By DAN REYNOLDS, senior editor of Risk & Insurance®
If you want a brief lesson in how short-sighted the United States can be when it comes to energy policy, you need only visit present-day Detroit and its stalwart 15 percent unemployment rate. Since 1973, when an Arab oil embargo first showed Americans the real meaning of petro-fear, it was apparent that a dependence on foreign oil was this economy's weak point. But for decades after 1973, efforts to fund research into alternate fuels, or better mass transit, or even mileage standards for U.S.-made automobiles were scuttled in Washington, D.C.
Now let us consider wind energy. Despite its limited environmental impact and its generous capacity for electricity generation, offshore wind still has not gotten the blessing it needs in the United States in the form of a national renewable energy standard. And we are not alone.
No less a citizen than Robert Maurer, global head of renewable energy for Allianz Global Corporate & Specialty, pointed out that the German citizenry has been very prickly when it comes to developing offshore wind in that country. The thought of those slender blades on the horizon is so unfathomable that German offshore turbines in the North Sea are located at least 80 kilometers offshore and have to be built at depths up to 50 meters.
"They all cry for renewable or green energy, but no one wants to see the windmills. That is No. 1, and No. 2, the government has got a scheme in place that you get more support in subsidies from the government the further away from the shore you are and the deeper the water is," Maurer said.
And that creates risk, but the insurance industry is OK with that for now. According to our sources, U.S. utility companies know that they need to start getting wind energy into their portfolios. The brokers and insurers who assist them in their risk management plans know that the turbine on a windmill is nothing to replace compared with the turbine in a coal-fired electricity plant.
What's more, the energy-creating capacity of U.S. wind power, according to Allianz's Maurer, is every bit the match of the far more problematic nuclear power industry.

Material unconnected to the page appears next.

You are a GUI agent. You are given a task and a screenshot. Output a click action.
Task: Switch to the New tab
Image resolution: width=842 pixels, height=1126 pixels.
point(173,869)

Thirty-eight states have renewable energy standards, but not so our federal government. As a result, we will install less wind energy in this country in 2010 than we did in 2009. Over the objections of the well-healed residents of Martha's Vineyard, the United States saw its first offshore wind energy lease with the federal government signed this October, a 28-year lease inked with Cape Wind Associates. By German standards, this farm is close to shore, being only five miles from the Massachusetts coast in places.
According to Curt Maloy, the Newport Beach, Calif.-based vice president of business development for GCube Insurance Services Inc., and other experts, the Great Lakes hold tremendous capacity for wind energy development, located as they are in relatively placid waters and so close to the power grids that fuel Chicago, New York and, yes, even Detroit.
According to Maloy, the renewable energy standard is fighting with the immigration issue for the attention of many federal lawmakers.